Submitted to: Plant and Animal Genome Conference Proceedings
Publication Type: Proceedings
Publication Acceptance Date: January 10, 2004
Publication Date: January 10, 2004
Citation: Halterman, D.A., Wise, R.P. 2004. A single amino acid substitution in the sixth leucine-rich repeat of barley Mla6 and Mla13 alleviates dependence on Rar1 for disease resistance signaling. Plant and Animal Genome Conference Proceedings. XII Conference. p. 858. Technical Abstract: Interactions between barley and the powdery mildew pathogen, Blumeria graminis f. sp. hordei, are determined by unique combinations of host resistance genes, designated Ml, and cognate pathogen avirulence genes. These interactions occur both dependent and independent of the downstream signaling genes Rar1 and Sgt1, which are differentially required for diverse plant disease-resistance pathways.
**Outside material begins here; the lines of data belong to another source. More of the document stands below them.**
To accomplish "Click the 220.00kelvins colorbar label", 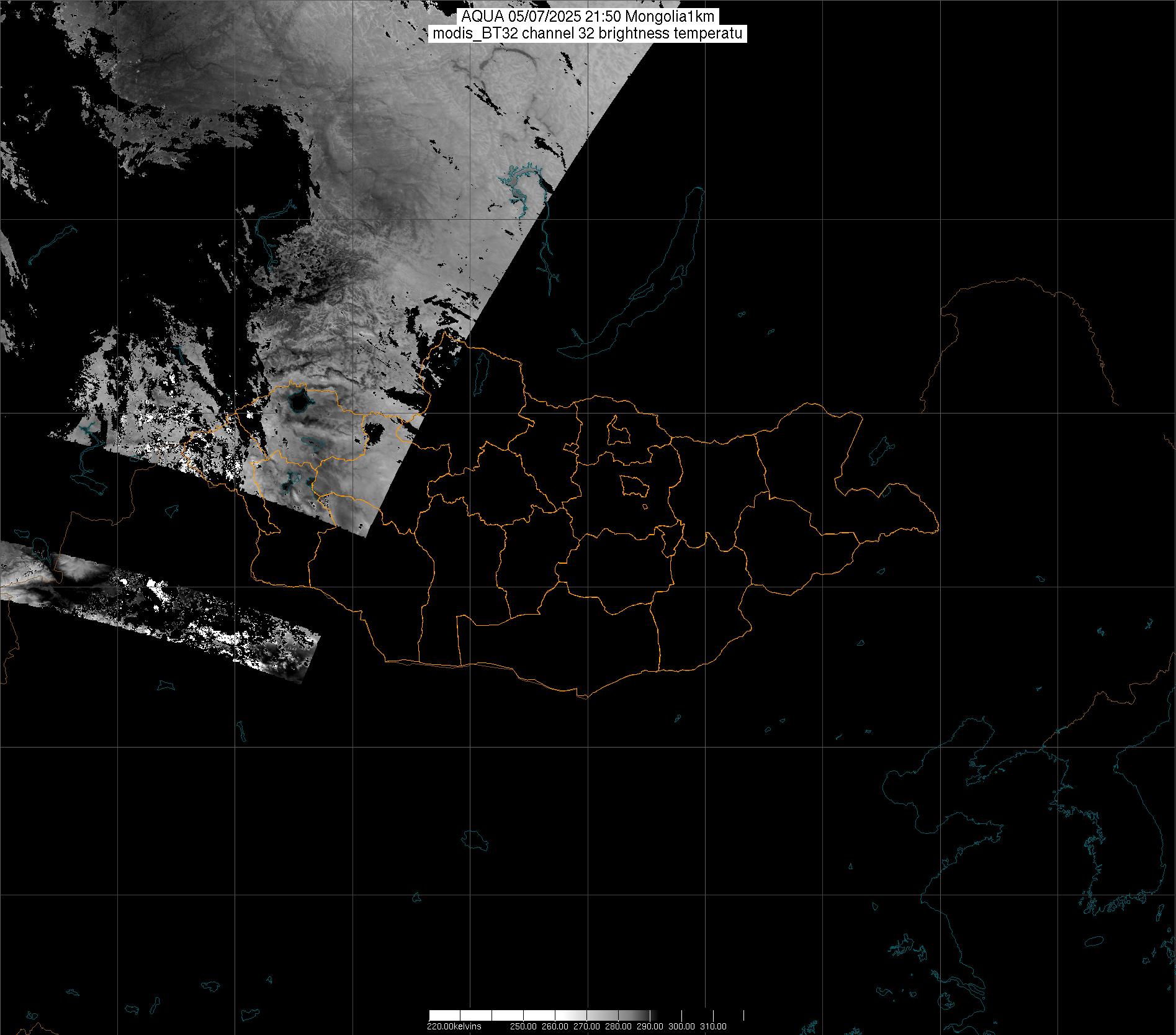I will click(x=454, y=1026).
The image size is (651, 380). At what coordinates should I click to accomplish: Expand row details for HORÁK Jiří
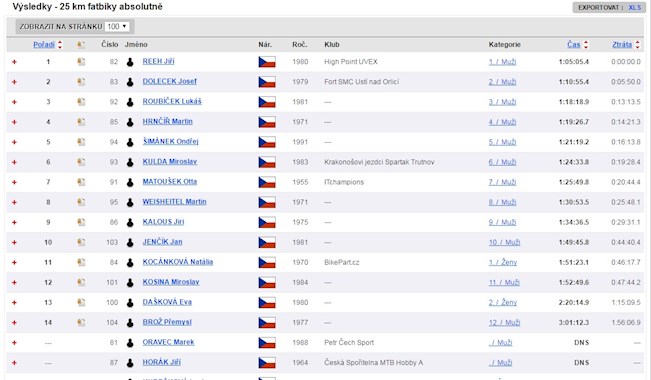(x=14, y=363)
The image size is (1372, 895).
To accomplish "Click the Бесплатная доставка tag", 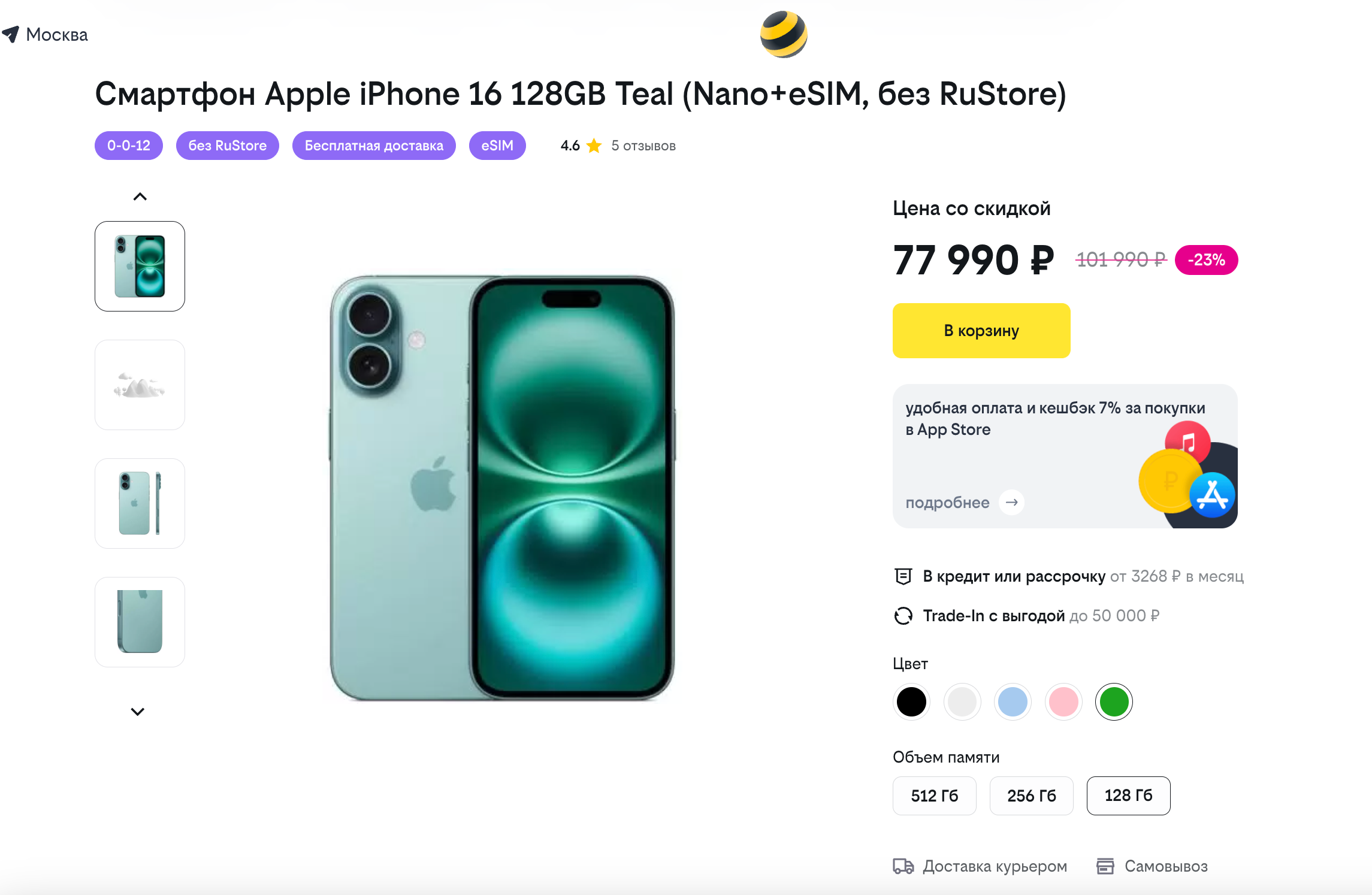I will click(x=374, y=146).
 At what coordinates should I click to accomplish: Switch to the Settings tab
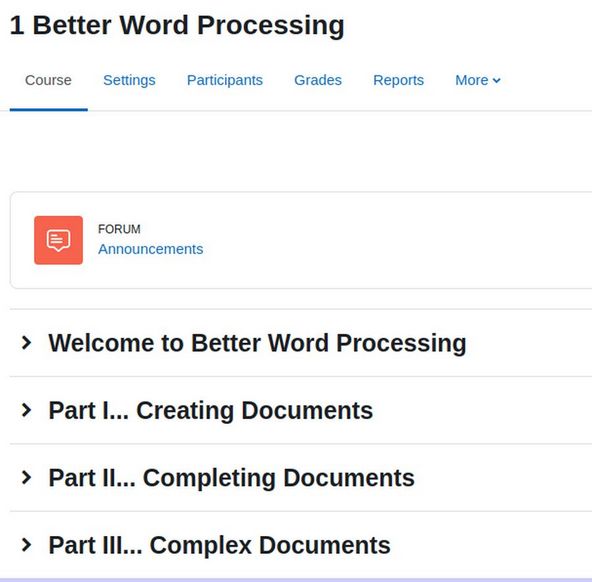(129, 80)
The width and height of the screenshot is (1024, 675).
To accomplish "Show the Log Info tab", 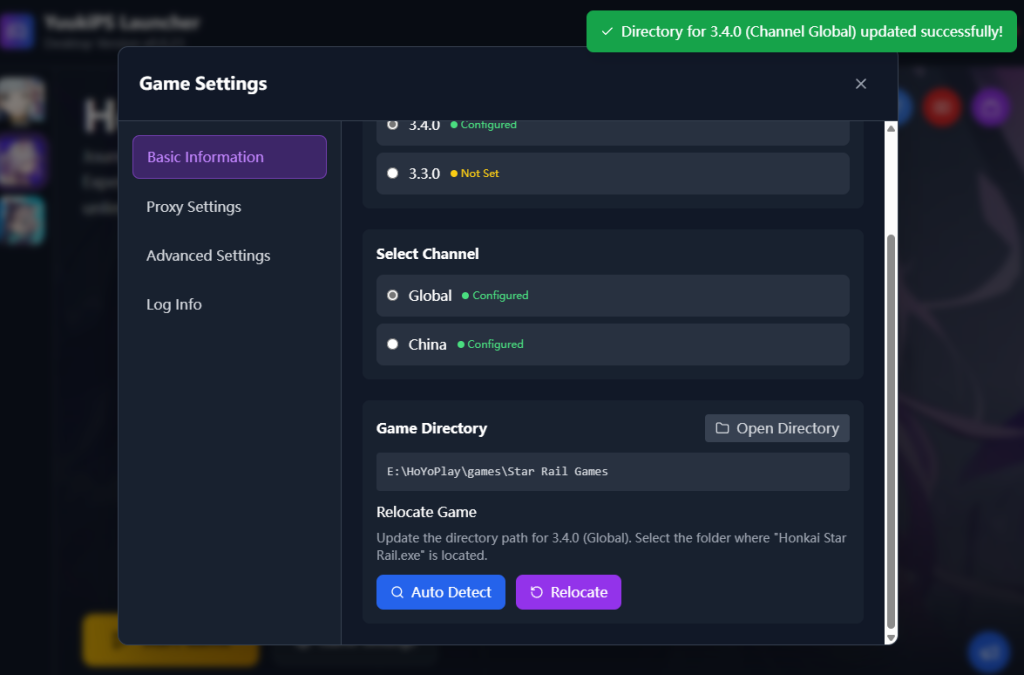I will pyautogui.click(x=174, y=305).
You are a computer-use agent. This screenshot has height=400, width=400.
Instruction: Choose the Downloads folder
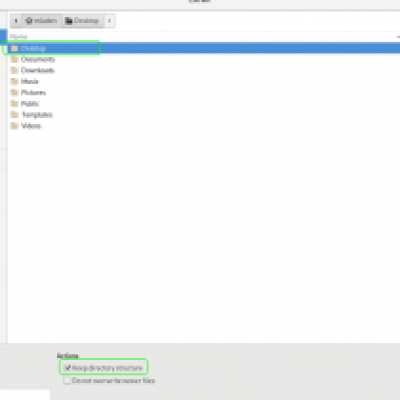204,70
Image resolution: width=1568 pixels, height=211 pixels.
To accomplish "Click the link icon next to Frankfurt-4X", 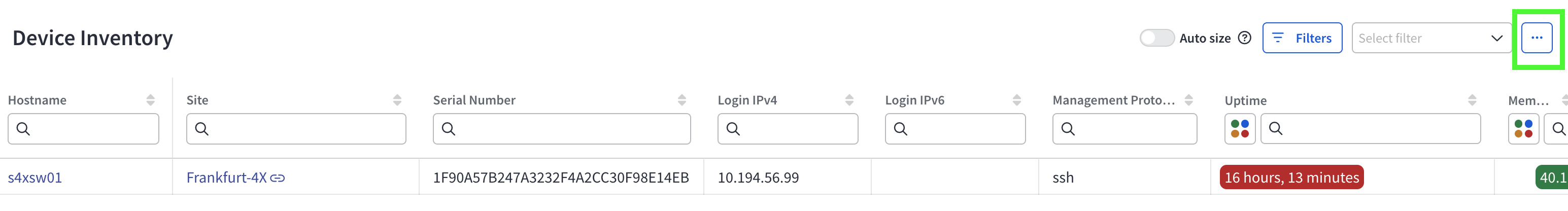I will pyautogui.click(x=278, y=178).
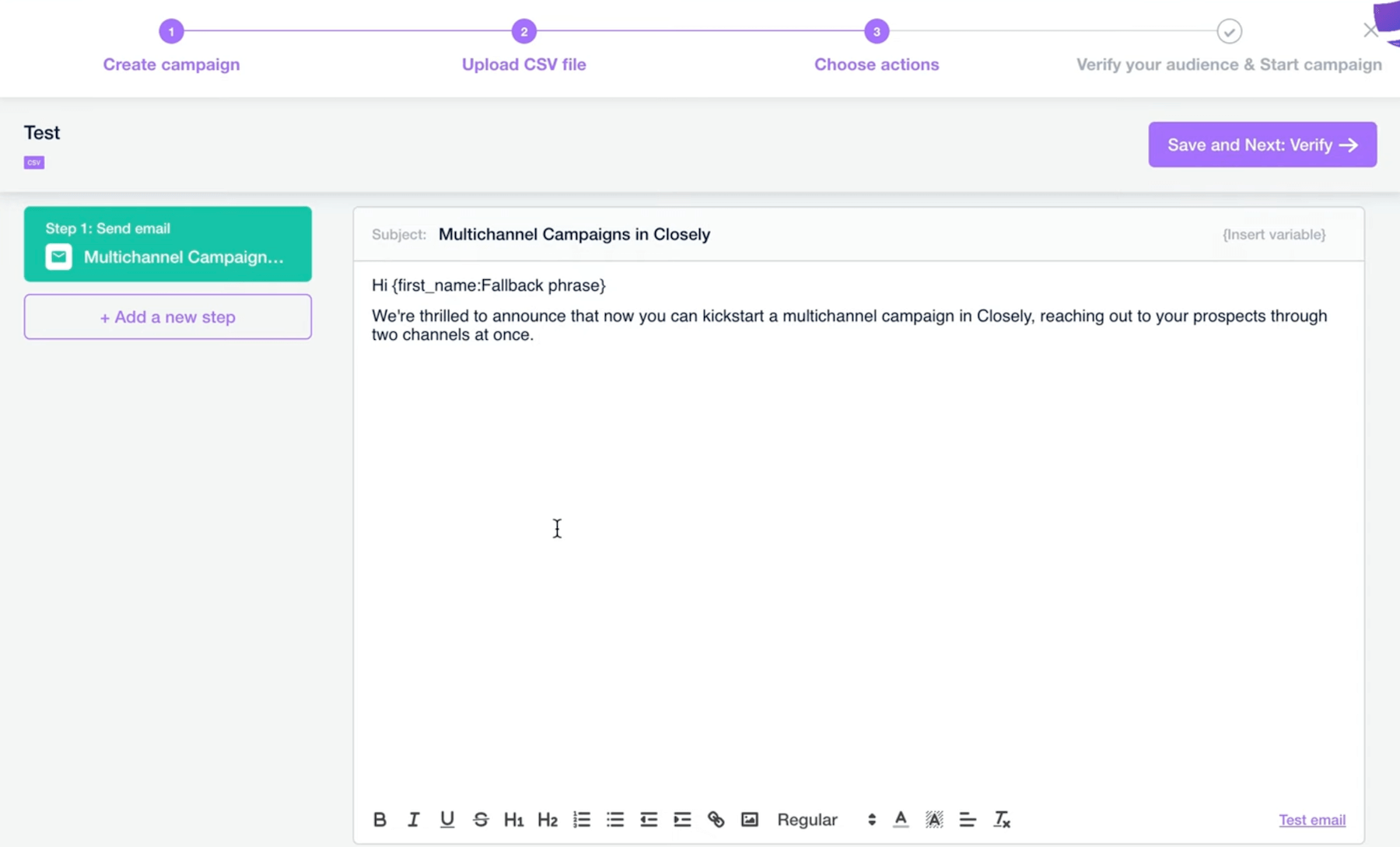The width and height of the screenshot is (1400, 847).
Task: Apply italic formatting to text
Action: (413, 819)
We have isolated two new functional Mla alleles, Rar1-independent Mla7 and Rar1-dependent Mla10, as well as the Mla paralogs, Mla6-2 and Mla13-2. Utilizing the inherent diversity amongst Mla encoded proteins, we identified the only two amino acids exclusively conserved in RAR1-dependent Mla6, Mla10, Mla12, and Mla13 that differ at the corresponding position in RAR1-independent MLA1 and MLA7. Two- and three-dimensional modeling places these residues on a predicted surface of the 6th LRR domain at positions distinct from those within the beta-sheets hypothesized to determine resistance specificity. Site-directed mutagenesis of these residues indicates that RAR1 independence requires the presence of an aspartate at position 721, since mutation of this residue to a structurally similar, but uncharged, asparagine did not alter RAR1 signaling. These results demonstrate that a single amino acid substitution in the 6th MLA LRR can alter host signaling but not resistance-specificity to Blumeria graminis.